- The decline of nature capital affects us all.
- Holistic action is needed to achieve a nature positive status.
- Our value for nature should be reflected in our financing decisions.
Half of the world’s GDP – around $44 trillion – is highly or moderately dependent on nature. And nature is also inextricably linked with climate. Carbon is sequestered by healthy ecosystems and when those ecosystems are degraded, so are our planetary carbon stores. As changes to nature and climate will have economic consequences, a key element of success in the transition towards a nature positive future will be how well governments and companies navigate and adapt to long-term dynamics like natural capital dependency and depletion.
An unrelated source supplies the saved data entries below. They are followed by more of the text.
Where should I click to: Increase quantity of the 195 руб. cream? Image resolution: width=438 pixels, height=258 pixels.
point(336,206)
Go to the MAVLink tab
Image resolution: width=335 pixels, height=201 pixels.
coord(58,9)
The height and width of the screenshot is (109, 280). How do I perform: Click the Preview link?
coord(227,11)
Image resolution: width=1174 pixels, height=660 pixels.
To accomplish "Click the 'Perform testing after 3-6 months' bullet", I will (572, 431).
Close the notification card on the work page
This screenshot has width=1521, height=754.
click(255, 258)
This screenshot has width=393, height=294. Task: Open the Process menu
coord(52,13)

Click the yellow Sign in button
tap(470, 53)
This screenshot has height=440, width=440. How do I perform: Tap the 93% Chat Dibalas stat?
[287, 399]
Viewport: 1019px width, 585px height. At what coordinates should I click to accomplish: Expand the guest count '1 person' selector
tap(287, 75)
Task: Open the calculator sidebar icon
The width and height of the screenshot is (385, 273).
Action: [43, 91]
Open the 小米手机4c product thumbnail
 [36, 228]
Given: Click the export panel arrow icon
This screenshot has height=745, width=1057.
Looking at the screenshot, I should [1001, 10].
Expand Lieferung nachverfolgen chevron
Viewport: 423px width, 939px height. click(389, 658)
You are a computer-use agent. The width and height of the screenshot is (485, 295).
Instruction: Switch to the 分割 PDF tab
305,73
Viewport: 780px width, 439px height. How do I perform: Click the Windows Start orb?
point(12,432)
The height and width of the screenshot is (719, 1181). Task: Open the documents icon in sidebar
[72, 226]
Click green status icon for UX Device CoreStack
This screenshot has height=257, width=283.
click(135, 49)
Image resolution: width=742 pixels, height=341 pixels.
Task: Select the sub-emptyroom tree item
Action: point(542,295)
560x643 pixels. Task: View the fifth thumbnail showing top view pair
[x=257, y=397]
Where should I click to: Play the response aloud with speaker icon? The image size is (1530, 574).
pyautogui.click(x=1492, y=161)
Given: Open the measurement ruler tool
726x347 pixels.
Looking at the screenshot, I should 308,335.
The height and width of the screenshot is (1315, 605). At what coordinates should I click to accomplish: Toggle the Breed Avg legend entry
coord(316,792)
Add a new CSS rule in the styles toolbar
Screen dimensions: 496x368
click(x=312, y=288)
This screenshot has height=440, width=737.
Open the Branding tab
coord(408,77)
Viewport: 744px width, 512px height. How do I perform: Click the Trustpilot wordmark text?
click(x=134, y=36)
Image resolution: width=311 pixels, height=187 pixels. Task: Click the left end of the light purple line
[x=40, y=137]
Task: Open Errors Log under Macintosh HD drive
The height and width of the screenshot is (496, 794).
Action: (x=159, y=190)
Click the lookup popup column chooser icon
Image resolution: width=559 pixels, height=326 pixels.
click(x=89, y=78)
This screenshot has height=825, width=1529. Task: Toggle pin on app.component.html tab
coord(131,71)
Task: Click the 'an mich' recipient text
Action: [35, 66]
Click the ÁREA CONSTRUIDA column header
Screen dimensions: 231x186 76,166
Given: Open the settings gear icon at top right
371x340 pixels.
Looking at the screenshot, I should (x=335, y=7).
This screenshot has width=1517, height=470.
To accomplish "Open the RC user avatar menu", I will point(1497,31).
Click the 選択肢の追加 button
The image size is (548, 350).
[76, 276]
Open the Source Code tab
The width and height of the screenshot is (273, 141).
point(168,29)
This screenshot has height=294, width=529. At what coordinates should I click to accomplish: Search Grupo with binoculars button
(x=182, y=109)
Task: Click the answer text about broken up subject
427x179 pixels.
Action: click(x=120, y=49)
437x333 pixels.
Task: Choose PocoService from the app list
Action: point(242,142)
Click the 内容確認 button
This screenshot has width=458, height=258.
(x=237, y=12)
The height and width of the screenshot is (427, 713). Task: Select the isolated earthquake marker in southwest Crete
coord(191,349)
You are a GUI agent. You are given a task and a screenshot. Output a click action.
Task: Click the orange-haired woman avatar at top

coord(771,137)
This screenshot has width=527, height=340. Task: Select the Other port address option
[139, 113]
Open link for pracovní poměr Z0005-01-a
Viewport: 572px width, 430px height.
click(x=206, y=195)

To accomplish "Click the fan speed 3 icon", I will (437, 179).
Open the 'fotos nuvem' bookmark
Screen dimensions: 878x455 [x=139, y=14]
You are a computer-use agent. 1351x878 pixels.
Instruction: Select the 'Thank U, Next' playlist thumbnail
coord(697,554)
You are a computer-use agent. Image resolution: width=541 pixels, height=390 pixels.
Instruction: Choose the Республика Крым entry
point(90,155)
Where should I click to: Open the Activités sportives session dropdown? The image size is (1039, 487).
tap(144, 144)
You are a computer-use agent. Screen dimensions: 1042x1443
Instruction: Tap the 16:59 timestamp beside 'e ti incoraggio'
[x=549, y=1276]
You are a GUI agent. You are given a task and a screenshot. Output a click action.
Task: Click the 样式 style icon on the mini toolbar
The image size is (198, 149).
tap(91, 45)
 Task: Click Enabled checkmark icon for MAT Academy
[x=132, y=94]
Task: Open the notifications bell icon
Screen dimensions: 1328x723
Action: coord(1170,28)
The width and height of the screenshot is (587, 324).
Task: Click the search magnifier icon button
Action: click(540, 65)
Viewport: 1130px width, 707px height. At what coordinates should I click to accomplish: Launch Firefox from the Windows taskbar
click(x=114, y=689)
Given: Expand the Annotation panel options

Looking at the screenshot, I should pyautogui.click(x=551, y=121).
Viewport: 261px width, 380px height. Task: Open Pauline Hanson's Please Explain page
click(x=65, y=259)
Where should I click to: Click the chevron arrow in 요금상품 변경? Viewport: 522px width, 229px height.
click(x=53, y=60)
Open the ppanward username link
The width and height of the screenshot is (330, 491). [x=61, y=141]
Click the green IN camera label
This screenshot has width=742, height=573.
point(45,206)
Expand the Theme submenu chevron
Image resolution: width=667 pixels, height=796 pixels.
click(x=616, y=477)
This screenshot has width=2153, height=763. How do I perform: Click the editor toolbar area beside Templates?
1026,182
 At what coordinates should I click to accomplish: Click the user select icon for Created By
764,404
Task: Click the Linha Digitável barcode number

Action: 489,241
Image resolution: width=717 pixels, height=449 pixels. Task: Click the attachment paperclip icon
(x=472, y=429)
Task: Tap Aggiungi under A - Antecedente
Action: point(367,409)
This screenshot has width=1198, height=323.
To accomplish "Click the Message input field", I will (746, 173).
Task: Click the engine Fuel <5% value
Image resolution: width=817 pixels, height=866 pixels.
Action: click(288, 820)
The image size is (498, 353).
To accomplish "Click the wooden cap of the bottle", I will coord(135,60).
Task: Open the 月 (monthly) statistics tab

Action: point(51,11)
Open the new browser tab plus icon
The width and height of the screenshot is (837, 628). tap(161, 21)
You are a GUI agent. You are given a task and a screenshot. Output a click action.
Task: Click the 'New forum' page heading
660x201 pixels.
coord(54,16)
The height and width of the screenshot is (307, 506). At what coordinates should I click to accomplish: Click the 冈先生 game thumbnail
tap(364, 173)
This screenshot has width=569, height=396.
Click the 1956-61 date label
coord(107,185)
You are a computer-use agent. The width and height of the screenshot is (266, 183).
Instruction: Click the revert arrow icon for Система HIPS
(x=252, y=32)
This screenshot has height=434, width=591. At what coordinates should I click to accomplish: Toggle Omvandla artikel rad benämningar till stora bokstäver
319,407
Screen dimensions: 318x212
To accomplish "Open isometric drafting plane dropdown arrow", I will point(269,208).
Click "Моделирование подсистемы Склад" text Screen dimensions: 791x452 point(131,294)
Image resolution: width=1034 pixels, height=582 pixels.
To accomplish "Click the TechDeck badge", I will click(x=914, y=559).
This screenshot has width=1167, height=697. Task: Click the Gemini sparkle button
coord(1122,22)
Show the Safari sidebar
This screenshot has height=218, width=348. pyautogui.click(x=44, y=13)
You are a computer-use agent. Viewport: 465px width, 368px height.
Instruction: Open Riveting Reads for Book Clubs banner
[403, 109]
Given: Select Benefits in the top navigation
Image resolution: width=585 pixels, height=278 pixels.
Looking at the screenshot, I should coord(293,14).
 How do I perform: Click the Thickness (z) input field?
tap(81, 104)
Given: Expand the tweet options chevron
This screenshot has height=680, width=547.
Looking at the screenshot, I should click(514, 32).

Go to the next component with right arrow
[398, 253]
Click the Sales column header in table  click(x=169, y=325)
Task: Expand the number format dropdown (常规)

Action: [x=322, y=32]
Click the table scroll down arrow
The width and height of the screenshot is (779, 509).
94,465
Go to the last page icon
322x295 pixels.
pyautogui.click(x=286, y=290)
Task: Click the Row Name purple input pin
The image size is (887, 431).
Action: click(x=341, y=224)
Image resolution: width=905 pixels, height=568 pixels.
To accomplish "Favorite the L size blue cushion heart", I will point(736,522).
So, what can we do to urgently protect, restore, and preserve nature - the very asset on which human life and, actually, all life on the earth depends? And what role can private and public capital play in reversing the accelerating trajectory of nature loss?
Net-zero and nature positive future
Natural capital, biodiversity, and nature, in general, are often used interchangeably. In “The Economics of Biodiversity” commissioned by the UK Government, Professor Sir Dasgupta described nature as our “natural capital”, arguing it is an asset, just as produced capital and human capital are assets.
According to the International Integrated Reporting Council (IIRC), natural capital refers to “all renewable and non-renewable environmental stocks that provide goods and services that support the current and future prosperity of an organization.” Natural capital includes air, water, minerals, biodiversity, and ecosystem health.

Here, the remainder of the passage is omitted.